Ralph Bakshi made an animated film based off the Fellowship of The Ring and the first half of The Two Towers, which were released in 1978. The resulting film was trippy, to say the least. It has a lot of weird animation with massive amounts of rotoscoping, although it does work from time to time. It also decided to make adjustments and stay faithful to the text in the oddest ways. Many lines of dialogue were taken from the books word for word, with enough cut out so that you don't know what they are talking about; for example, Saruman declares himself Saruman of Many Colors without explaining the name change, but they decide to make a prince of Gondor (the largest and greatest civilization in Middle-earth at the time) dress like a Wagner opera viking. The end result both leaves you both weirded out and bored. Rankin Bass produced a Return of the King animated film in 1980, which traded in some of the trippiness for being more mundanely bad and getting pushed into the animation age ghetto.

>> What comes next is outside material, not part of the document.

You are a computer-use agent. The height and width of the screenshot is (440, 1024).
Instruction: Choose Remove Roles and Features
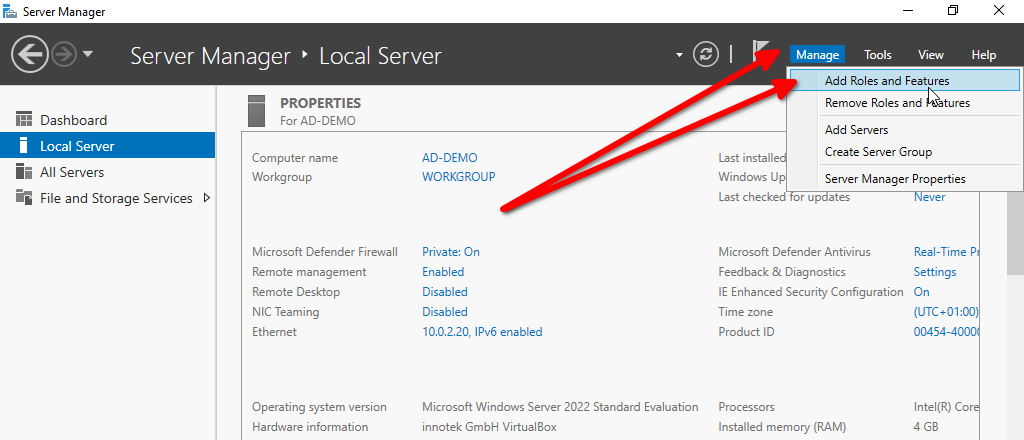pos(896,103)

But those two movies are footnotes compared to the ones that you have most likely seen, those being Peter Jackson's Lord of the Rings trilogy. By far the most financially successful and critically acclaimed fantasy films of all time, including winning Best Picture at the Academy Awards, which generally go for historical pieces and similar, not fantasy or sci-fi. It helped bring fantasy to mainstream audiences and probably why many of you are you are here now. It has massive battles made possible by groundbreaking special effects technology. The films also have incredible amounts of attention to detail to bring the world of Middle-earth to life. While some changes were made, many of them were for the better such as developing Aragorn as a character rather than just a mythic archetype.

Alas, however, it seems greed got to New Line: apparently a few billion dollars in debt, they needed the profit that a new series of Middle-Earth movies would make and tapped Jackson to direct a trilogy of Hobbit movies. The movies turned out to be a strange mix of The Hobbit, the Silmarillion and various new materials. Neckbeards were in uproar of the changes both big and small: for example Legolas has a significant part in the second and third movie despite not appearing in the books, the inclusion of new character Tauriel who enters a love triangle with Legolas and Kili, the recycling of an Orc warlord who canonically died in a battle before the book, the Major of Laketown having an aide who seems to be a long-lost scion of the Blackadder lineage (which admittetly is a nice little homage, as the Mayor of Laketown is acted by Stephen Fry) and a few other things big and small. Jackson really went overboard with the special effects here: instead of using sets and clever camera tricks a lot of things were CGI. This meant that a lot of actors did not need to be on the set at the same time, which reached its lowest point with Sir Ian McKellen breaking down into tears after having to act against an empty room.

Of course GW couldn't let such a profitable venture pass them by...

Back in the early 2000s, GW made a tabletop game based around this premise and called it The Lord of the Rings Strategy Battle Game. Because they ran out of short titles.

While it let you play out your favourite scenes from the movies (in the way YOU imagined them going), it failed to light the world on fire.